WHAT TO DO:
Could you restate, word for word, the line that has "Theodor Fontane Gesellschaft (122, 330)" and all lines following it through the end of the entries below?

Dataset records

____________________

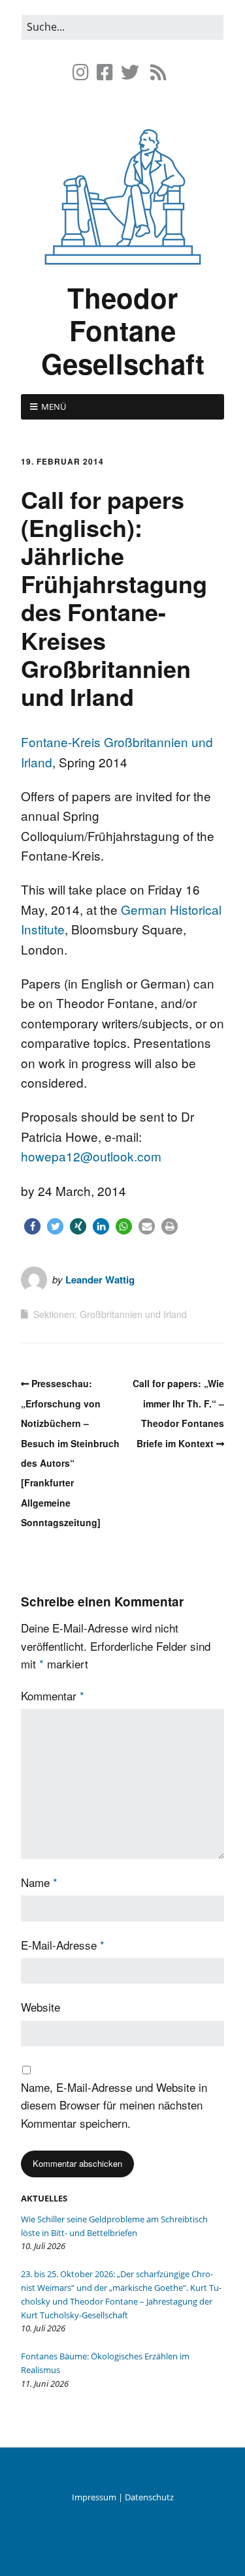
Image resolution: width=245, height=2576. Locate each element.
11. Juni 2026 (45, 2383)
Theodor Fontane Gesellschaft (122, 330)
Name (39, 1882)
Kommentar (52, 1695)
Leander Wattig (100, 1279)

____________________

SOLVED EXERCISE:
Theodor Fontane Gesellschaft (122, 330)
Name (39, 1882)
Kommentar (52, 1695)
Leander Wattig (100, 1279)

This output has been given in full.